What you will do:
Copy out the entries from the line with "Tap the green padlock security icon" to the line with "coord(1171,88)", both included, requests and all. In the answers, multiply every click coordinate by 0.65 and round to whole numbers, with halves going up.

Record extracts:
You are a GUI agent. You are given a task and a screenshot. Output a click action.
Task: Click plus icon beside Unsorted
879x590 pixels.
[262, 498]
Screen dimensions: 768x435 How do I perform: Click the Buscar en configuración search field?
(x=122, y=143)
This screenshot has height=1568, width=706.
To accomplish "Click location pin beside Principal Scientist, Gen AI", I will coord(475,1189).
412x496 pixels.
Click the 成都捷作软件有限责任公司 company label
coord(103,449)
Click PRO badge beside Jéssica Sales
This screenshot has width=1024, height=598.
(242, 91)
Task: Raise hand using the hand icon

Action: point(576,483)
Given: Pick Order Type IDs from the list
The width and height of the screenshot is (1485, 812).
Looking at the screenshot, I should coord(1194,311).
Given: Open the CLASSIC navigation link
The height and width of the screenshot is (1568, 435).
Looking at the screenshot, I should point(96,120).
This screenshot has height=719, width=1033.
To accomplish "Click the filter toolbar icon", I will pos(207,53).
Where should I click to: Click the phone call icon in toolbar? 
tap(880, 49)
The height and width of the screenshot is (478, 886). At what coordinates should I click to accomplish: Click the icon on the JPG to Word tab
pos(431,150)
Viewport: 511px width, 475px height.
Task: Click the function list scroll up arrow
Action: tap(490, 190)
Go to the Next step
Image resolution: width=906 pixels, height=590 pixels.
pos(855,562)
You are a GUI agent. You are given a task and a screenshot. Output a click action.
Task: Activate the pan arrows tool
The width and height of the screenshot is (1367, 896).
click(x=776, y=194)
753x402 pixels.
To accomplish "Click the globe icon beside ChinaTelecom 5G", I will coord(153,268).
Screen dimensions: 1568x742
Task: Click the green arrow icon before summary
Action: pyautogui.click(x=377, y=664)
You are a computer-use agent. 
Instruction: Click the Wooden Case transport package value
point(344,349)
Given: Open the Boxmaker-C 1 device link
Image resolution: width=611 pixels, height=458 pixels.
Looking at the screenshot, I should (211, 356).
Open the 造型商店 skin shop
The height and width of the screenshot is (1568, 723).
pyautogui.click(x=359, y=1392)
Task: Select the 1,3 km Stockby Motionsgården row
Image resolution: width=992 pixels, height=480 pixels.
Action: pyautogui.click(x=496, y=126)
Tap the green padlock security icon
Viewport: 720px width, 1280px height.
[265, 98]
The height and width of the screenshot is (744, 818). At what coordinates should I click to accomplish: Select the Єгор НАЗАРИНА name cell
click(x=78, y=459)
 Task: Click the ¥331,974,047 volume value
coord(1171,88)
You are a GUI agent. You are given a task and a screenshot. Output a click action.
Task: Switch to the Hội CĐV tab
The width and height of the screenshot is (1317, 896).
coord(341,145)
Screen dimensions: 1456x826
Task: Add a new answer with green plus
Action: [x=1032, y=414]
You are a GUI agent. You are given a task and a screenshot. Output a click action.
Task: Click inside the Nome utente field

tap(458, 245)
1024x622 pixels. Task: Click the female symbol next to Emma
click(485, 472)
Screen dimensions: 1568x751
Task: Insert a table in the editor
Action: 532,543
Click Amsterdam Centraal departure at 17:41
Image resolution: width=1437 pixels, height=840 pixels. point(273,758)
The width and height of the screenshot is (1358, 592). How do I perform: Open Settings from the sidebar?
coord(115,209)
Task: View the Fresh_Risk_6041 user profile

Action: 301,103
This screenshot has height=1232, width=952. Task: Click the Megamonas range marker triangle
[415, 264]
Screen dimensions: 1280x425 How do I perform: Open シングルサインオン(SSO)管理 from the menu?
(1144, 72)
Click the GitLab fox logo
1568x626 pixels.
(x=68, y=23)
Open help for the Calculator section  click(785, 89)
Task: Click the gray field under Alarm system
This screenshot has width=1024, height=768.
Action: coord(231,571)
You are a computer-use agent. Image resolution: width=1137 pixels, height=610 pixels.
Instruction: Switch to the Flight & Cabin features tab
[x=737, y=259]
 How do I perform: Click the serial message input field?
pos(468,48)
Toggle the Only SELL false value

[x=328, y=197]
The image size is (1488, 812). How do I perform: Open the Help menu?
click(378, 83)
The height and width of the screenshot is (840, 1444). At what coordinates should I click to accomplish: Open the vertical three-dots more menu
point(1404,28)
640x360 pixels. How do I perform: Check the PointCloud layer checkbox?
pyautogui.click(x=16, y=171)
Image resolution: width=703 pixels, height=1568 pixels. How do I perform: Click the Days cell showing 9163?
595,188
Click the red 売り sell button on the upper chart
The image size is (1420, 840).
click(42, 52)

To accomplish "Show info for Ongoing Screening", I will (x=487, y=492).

Exercise answer:
Tap the green padlock security icon
Viewport: 720px width, 1280px height.
[172, 64]
The height and width of the screenshot is (744, 818). At what coordinates should I click to accomplish: Select the Єгор НАЗАРИНА name cell
click(x=51, y=298)
 Task: Click the ¥331,974,047 volume value
coord(761,57)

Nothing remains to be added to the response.